• _LO SOLICITADO_:
Prosiga la reseña sobre El Código Enigma a partir de su última oración.

• _TEXTO EXTRAÍDO_:
Juego de espías.
La tendencia ostentosa por reivindicar universalmente biopics clásicas tiene como consigna primordial imitar la veracidad con tintes de parafernalia para así hacerse de una reputación académica que devenga en un producto galardonado. La dimensión barnizada de El Código Enigma funciona como una carcasa elegante para tunear con acento pictórico una trama agria sobre el espionaje de antaño y la creación clandestina de un aparato revolucionario por parte de un antisocial superdotado. Pero la figura pomposa de esta maraña conspirativa procesada por un aura romántica y golpes sentimentalistas no empaña el poderío de una obra que cautiva de principio a fin con un atractivo de actuaciones afiladas.
Durante el régimen del nazismo, un criptólogo amanerado de una altanería paqueta llamado Alan Turing (el demoledor Benedict Cumberbatch) se ofrece como voluntario en los servicios de inteligencia británicos para ayudar a descifrar los mensajes codificados del bando enemigo. Aislado del selecto grupo prodigioso que se toma la tarea como una actividad desafiante para la mente humana, Turing busca desarrollar una maquinaria capaz de romper instantáneamente con el cifrado alemán conocido como Enigma y boicotear los ataques nazis. Rodeado de colegas masculinos y ocultando su orientación homosexual, se le presentará un conflicto científico trabado por soplones diplomáticos y teorías descartadas; todo junto a su confidente femenina Joan Clarke (la siempre atemporal Keira Knightley), quien alienta con esmero su maniático proyecto.

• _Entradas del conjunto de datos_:
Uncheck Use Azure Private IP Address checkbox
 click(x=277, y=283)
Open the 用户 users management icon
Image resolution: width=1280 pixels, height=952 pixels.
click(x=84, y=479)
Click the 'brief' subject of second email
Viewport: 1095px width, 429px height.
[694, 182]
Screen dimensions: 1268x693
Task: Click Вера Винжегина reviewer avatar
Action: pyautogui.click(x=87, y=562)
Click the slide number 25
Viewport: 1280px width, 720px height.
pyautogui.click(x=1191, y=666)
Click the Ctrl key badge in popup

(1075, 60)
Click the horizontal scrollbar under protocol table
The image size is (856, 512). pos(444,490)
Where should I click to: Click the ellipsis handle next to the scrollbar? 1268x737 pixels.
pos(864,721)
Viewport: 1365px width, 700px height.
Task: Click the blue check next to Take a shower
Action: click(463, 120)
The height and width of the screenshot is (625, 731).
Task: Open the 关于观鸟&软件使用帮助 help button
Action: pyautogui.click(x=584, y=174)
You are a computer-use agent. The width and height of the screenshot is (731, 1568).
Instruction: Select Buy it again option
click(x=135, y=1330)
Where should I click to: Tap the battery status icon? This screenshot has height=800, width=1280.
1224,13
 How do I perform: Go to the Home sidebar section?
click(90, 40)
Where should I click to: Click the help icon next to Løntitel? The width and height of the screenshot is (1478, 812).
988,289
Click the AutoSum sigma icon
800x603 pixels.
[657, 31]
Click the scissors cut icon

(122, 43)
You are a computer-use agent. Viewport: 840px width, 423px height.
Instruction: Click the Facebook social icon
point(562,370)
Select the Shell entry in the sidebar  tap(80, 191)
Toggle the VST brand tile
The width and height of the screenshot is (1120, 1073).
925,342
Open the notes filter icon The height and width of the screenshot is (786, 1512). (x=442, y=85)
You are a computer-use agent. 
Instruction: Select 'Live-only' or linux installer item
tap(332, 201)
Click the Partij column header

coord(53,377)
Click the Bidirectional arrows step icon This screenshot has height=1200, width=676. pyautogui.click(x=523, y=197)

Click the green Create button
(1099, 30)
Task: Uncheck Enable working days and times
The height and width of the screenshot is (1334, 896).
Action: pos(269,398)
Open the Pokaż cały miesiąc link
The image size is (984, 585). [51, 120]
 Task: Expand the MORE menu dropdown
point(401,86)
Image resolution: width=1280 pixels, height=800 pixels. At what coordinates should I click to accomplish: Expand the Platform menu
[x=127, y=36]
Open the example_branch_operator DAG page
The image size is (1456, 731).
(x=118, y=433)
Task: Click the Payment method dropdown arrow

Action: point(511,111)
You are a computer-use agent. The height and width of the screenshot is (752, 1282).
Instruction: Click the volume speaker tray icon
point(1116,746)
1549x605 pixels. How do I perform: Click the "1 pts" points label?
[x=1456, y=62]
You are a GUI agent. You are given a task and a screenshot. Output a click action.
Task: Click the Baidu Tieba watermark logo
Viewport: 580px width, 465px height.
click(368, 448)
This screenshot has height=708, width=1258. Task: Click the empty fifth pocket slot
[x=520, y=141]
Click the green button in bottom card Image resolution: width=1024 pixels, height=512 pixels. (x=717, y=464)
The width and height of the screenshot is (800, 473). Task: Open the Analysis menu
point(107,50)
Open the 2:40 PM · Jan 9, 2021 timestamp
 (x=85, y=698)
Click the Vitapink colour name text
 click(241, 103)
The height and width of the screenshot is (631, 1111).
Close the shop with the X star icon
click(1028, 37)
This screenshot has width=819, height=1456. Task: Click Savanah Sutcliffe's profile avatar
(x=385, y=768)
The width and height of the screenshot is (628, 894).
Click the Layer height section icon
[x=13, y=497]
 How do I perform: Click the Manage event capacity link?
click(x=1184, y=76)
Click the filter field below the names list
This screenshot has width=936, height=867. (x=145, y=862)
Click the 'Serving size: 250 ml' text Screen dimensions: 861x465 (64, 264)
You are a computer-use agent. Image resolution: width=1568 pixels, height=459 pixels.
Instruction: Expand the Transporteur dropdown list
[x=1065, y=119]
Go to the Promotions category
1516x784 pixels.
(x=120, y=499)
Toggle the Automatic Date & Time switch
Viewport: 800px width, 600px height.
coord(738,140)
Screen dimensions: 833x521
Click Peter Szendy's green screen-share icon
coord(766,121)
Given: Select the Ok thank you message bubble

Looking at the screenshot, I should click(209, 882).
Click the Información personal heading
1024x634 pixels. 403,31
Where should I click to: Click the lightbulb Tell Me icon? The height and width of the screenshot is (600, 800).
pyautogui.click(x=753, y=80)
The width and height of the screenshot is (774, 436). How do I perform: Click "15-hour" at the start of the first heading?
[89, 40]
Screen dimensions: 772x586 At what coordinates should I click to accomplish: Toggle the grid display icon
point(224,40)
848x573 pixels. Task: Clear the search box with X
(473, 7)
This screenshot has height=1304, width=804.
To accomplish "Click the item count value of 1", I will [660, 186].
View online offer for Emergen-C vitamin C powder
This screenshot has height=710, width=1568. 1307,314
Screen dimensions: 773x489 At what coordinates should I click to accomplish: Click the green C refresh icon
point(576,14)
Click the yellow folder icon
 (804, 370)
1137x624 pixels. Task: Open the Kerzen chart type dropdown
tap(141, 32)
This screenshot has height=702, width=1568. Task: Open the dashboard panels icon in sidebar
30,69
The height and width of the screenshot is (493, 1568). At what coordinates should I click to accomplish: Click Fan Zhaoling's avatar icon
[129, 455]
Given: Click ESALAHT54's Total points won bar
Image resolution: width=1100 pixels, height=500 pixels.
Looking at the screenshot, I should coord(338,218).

• _RESPUESTA_:
Este encargo en manos del noruego Morten Tyldum avanza sobre una estructura fragmentada en diferentes etapas para remontarnos a tres períodos específicos en la vida de Turing. El relato parte desde la investigación policiaca que indaga su vida privada a comienzos de los años cincuenta para luego retroceder al dilema central que se sucede durante la Segunda Guerra Mundial y la instancia adolescente en donde es influenciado por el sentimiento amoroso hacia otro estudiante. Un contorno disgregado que sirve para documentar los inicios analógicos de la informática, apartándose del escenario bélico y transportándonos al interior de un campus administrativo donde se pone en práctica la resistencia, pero desde una posición intelectual que trabaja en equipo.
La tracción radiante ejercida por Cumberbatch para personificar al ídolo matemático que reacciona bajo estímulos programados es de una categoría magistral. Estos síntomas egoístas constantes en su personalidad impenetrable denotan un resentimiento social que parece contradecirse con el acto heroico que finalmente ayuda a sintetizar el drama bélico y detener la matanza genocida. Paralelamente a esta paradoja moral, evidenciamos que la indiferencia institucional, el machismo de época, el prejuicio homofóbico y el clientelismo burocrático son las verdaderas denuncias discretas en el afinado guión de Graham Moore.
Además del trabajo impecable por parte de Cumberbatch (que acá alterna su postura andrógina en pos de una actuación refinada), se acopla el ímpetu estilizado de Knightley y los tremendos refuerzos actorales de Matthew Goode, Mark Strong y Charles Dance. En su propuesta reconstructiva sobre el bautismo trágico y secreto de la inteligencia artificial que permitió el advenimiento de las computadoras, Tyldum maneja la risa light y el timing clasicista de forma tal que El Código Enigma no se vuelva un plomo industrial, y entendiendo cómo es esto de jugar al promotor storyteller para las grandes empresas.